8. The Future of On-Wrist Cardiac Monitoring
The current generation of wearable ECG devices represents the beginning of a much broader transformation in cardiac care. Several technological frontiers are converging to expand what on-wrist cardiac monitoring can achieve in the coming years.
Multi-lead wearable ECG systems are under active development. By incorporating additional electrodes at different body positions, whether through paired devices, smart clothing, or adhesive patches that communicate with a central hub, researchers are working to approximate the spatial information of a multi-lead clinical ECG from consumer-grade hardware. Early prototypes have shown promise in detecting ischaemic changes that single-lead devices miss.

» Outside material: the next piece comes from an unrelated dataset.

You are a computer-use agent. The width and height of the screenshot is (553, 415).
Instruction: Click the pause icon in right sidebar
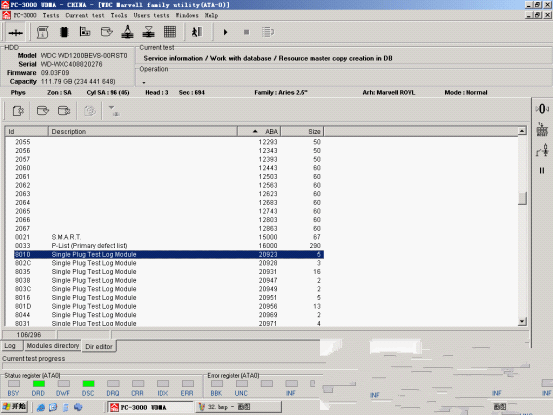[x=542, y=171]
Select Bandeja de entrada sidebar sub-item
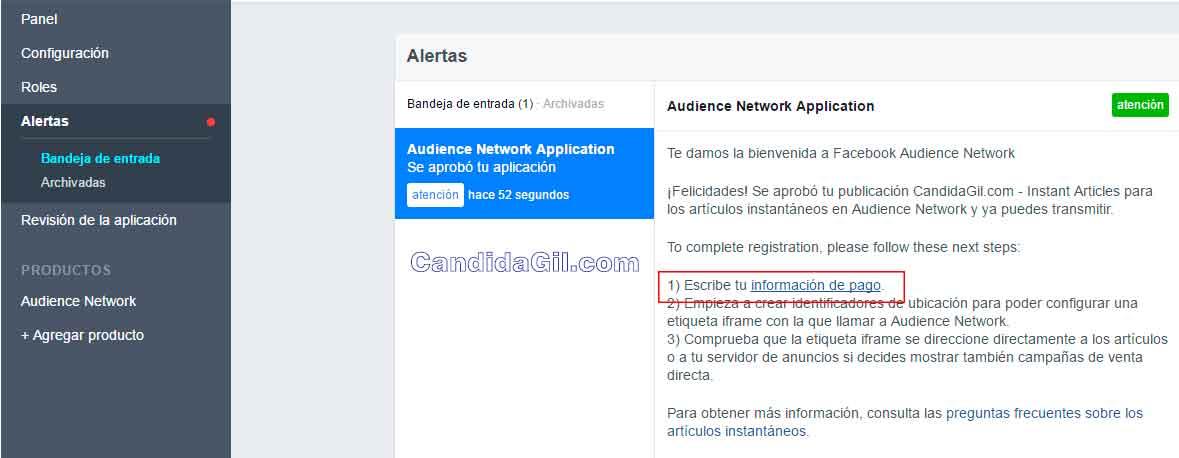The image size is (1179, 458). [100, 158]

Artificial intelligence is transforming the analytical capability of wearable ECG platforms. Deep learning models trained on millions of ECG recordings are being developed to detect not only atrial fibrillation but also other clinically significant conditions including atrial flutter, premature ventricular contractions, Wolff-Parkinson-White syndrome, and even early signs of heart failure. These algorithms can identify subtle patterns in the ECG waveform that may not be apparent to human observers.
Continuous, passive ECG monitoring is another active area of development. Current wrist-based devices require the user to touch an electrode to initiate a recording. Future devices may incorporate sensor configurations that enable continuous single-lead ECG capture without user interaction, similar to how PPG sensors already operate. This would dramatically increase the volume of captured data and the probability of detecting intermittent events.
At IBT Aura, the integration of ECG-quality cardiac monitoring into the Aura Clarus platform represents a commitment to clinical-grade accuracy in a consumer form factor. By combining advanced signal processing, validated arrhythmia detection algorithms, and seamless integration with healthcare workflows, the vision is to make comprehensive cardiac monitoring as natural and continuous as wearing a watch. Not as a replacement for clinical cardiology, but as its always-present companion, capturing the data that clinics cannot.
The future of cardiac care will not be defined by what happens during a ten-minute clinic visit. It will be defined by the thousands of hours of cardiac data captured in the spaces between visits, during sleep, exercise, stress, and the ordinary rhythms of daily life.
This article is published by IBT Aura Private Limited for educational and informational purposes only. It does not constitute medical advice. Consult a qualified healthcare professional before making any health-related decisions.